---------- Passage

An efficient HVAC system is crucial to ensuring the comfort of your home while maintaining energy efficiency. In fact, a report by the Department of Energy has found that HVAC energy efficiency can reduce your overall energy usage by as much as 35%. But maintaining proper energy efficiency can be difficult, as compromising issues can crop up from several different places.
Here are some steps to determine the efficiency of your current HVAC system, identify detrimental factors, and improve overall performance.
Your first step in assessing HVAC energy efficiency is to check the temperatures in every room of your house. You’re looking for even temperature readings across the entire home; if there are any areas where the temperature is significantly warmer or cooler, that would indicate that air is not flowing properly throughout the entire system.
Next, you should check the age of your HVAC unit. HVAC units should be replaced roughly every ten years, and if the unit was already installed when you purchased the home then there’s a chance that it could be very outdated.
Finally, you should check the vents themselves to determine the temperature of air flowing in and out of your system. You can do this accurately by holding a basic thermometer up to each vent for about five minutes. The air exiting your vents should optimally be 14 to 20 degrees cooler than the air going in. If you see a consistent variance from this temperature, it would indicate that your HVAC system is not operating efficiently.
In improving your system’s performance, you want to start simple and monitor your HVAC system as you increase your efforts. The first step is to thoroughly clean your outside unit. Sometimes something as simple as poor sanitation can have a considerable impact on the energy efficiency of your home.
You should make sure that you’re changing out your air filters every three months. If you’re on a regular changing schedule and still seeing energy issues, it might indicate that conditions in your home like pets or excessive dust are causing the filters to wear out early. If this is the case, you should try increasing the changeout rate.

--------------------
---------- Provided material

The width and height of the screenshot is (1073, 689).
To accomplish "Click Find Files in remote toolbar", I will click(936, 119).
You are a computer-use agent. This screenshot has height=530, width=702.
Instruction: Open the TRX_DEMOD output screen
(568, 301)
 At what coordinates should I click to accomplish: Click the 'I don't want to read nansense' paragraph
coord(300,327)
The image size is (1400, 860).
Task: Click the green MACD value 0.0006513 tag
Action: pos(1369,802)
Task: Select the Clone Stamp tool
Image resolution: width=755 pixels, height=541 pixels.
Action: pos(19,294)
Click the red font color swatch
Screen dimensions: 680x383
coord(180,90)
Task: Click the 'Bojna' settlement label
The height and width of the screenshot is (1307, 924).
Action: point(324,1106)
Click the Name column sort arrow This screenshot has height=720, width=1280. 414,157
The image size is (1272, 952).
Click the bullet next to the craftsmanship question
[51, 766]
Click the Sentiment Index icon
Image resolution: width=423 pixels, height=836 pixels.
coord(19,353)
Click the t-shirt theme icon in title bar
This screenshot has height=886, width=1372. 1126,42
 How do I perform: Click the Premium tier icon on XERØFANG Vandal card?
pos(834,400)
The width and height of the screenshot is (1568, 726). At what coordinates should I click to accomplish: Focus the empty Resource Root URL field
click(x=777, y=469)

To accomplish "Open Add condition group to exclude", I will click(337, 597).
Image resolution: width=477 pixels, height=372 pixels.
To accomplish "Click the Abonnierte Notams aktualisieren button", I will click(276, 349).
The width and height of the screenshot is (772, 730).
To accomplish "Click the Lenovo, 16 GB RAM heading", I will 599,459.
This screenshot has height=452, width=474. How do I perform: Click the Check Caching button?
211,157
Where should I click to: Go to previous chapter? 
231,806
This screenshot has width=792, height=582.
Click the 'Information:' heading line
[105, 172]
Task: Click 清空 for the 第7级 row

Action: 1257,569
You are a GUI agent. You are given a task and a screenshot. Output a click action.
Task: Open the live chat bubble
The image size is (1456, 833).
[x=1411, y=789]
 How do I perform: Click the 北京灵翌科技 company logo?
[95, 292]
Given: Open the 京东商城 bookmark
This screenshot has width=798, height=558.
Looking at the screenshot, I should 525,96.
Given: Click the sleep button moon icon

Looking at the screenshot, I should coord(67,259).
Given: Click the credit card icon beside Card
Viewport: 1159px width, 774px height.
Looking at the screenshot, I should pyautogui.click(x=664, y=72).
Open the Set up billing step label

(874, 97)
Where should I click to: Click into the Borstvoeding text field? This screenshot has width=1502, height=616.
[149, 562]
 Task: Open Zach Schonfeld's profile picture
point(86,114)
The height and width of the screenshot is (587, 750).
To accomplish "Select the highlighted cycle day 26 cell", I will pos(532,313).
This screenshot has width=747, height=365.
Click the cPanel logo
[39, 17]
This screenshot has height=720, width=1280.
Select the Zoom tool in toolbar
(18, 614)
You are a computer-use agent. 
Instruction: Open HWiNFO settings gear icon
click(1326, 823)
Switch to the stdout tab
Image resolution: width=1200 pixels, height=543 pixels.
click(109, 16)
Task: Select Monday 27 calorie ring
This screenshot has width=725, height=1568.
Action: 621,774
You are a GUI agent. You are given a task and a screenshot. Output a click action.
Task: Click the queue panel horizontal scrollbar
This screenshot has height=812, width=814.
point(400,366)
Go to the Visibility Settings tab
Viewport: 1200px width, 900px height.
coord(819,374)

--------------------

The tasks
(A) From the HVAC article, pull out word for word the part that opens with the words containing "Your first step" and closes with "be very outdated.".
(B) Answer these from the HVAC article:
(i) About how often should HVAC units be replaced?
(ii) For about how long should a thermometer be held up to each vent?
(iii) How often should air filters be changed out?

Exercise solutions
(A)
Your first step in assessing HVAC energy efficiency is to check the temperatures in every room of your house. You’re looking for even temperature readings across the entire home; if there are any areas where the temperature is significantly warmer or cooler, that would indicate that air is not flowing properly throughout the entire system.
Next, you should check the age of your HVAC unit. HVAC units should be replaced roughly every ten years, and if the unit was already installed when you purchased the home then there’s a chance that it could be very outdated.

(B)
(i) Roughly every ten years
(ii) About five minutes
(iii) Every three months